I was back in London for the State Opening of Parliament, when the Queen set out the Government’s plans for the year ahead.
There were 16 new bills announced, which will all be scrutinised and argued over in the weeks ahead.
However, on the upside, the temporary lull in Westminster law-making has given me extra time to catch up with constituency casework.
In addition to speaking in the Commons, asking questions and sitting on Parliamentary Committees, on average I receive over 200 e-mails a day and about 50-100 letters.
Residents also frequently drop into my Barnoldswick and Nelson offices to speak to my staff, rather than having to wait for an appointment at one of my advice surgeries.
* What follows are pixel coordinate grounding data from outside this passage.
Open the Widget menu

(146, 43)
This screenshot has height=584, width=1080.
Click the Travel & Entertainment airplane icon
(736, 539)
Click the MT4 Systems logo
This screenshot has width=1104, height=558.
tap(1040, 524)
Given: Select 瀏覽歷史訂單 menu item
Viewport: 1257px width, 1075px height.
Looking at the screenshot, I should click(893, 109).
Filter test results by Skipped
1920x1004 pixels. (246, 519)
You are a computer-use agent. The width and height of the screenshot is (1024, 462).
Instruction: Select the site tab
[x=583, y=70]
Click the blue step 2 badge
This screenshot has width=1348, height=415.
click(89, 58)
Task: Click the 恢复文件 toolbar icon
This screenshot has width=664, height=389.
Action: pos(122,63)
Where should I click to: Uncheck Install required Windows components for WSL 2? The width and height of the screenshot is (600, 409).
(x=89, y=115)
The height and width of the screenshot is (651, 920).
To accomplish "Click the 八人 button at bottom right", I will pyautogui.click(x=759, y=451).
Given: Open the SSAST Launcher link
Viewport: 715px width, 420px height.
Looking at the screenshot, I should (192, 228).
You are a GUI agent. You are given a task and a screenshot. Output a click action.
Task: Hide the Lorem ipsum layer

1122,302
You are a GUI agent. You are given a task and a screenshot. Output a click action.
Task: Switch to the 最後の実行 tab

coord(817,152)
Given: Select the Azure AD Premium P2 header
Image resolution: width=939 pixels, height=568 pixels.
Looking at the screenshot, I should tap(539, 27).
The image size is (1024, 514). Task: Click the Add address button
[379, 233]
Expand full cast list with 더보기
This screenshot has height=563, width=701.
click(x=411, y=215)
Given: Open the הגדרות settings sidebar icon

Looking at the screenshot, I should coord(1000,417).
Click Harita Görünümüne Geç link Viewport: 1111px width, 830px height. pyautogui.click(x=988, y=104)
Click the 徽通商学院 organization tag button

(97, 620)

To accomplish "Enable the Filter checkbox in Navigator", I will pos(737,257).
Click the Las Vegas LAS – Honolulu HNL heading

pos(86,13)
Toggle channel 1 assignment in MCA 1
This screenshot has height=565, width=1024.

Simply staying on top of this casework is a huge part of the job and I must admit my recent poor health has left us with a backlog.
The issues people approach me with are varied and resolving them is the most rewarding part of the job.
These range from domestic violence and murder through to potholes and dog fouling, with every issue of real concern to the people who have taken time to contact me about them.
In the past weeks, I have helped a young person leaving care get funding to go to university, sorted out someone’s passport so they can go on holiday, secured a commitment for new weight restriction signs on residential roads in Barrowford and got an assurance out of Pendle Council they will fix a car park barrier in Barnoldswick.
Some of this may sound trivial, but dealing with these everyday issues helps keep me in touch with the wide variety of concerns of Pendle residents.
There are some big challenges in our area that need to be addressed, but this shouldn’t ever be at the expense of keeping on top of the small stuff.